● **Problem description**
In the data below, how many lines contain the word "accomplish"? Answer with the number alone.
_ _ _
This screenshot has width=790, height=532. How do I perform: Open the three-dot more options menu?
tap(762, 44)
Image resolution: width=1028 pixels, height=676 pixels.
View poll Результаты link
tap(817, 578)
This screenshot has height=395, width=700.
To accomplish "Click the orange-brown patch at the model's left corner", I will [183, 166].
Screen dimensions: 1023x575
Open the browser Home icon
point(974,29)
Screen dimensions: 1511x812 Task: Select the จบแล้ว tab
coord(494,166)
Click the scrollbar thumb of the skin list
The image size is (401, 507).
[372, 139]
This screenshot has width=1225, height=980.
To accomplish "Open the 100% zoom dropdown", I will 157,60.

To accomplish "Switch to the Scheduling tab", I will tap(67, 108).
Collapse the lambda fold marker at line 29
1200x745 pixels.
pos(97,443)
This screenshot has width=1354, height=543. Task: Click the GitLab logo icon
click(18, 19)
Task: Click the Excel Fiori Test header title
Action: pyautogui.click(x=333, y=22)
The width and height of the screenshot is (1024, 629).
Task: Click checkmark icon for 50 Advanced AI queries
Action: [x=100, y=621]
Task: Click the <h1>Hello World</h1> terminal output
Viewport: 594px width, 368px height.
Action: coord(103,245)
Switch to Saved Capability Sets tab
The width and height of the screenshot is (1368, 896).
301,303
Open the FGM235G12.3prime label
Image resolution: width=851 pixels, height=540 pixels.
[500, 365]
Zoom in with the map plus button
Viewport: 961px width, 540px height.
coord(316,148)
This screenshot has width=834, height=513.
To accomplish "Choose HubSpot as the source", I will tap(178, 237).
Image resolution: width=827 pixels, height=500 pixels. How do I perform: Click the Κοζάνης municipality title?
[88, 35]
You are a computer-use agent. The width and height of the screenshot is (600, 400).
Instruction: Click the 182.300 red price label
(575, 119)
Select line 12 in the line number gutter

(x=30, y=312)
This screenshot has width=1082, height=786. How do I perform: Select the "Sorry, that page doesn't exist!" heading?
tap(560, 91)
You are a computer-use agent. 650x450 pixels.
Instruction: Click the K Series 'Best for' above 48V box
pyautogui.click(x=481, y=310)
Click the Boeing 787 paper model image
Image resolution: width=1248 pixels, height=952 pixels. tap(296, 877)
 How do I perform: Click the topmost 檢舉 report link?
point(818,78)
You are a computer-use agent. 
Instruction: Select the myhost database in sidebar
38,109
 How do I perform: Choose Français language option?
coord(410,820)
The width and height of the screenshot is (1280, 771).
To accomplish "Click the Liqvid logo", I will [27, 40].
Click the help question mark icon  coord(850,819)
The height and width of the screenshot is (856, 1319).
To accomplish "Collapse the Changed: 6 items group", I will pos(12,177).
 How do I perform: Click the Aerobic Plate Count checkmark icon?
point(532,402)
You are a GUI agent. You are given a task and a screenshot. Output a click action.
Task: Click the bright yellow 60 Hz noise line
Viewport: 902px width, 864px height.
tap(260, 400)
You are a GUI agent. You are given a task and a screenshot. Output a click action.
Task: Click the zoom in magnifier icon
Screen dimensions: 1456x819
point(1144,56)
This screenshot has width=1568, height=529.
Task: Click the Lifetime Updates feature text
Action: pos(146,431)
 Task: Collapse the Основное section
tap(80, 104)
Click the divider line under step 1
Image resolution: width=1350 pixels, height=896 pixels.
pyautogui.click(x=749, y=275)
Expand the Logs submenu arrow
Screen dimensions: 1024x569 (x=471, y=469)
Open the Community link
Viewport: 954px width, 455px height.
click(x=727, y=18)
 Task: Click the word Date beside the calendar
_ _ _
● **Task answer**
6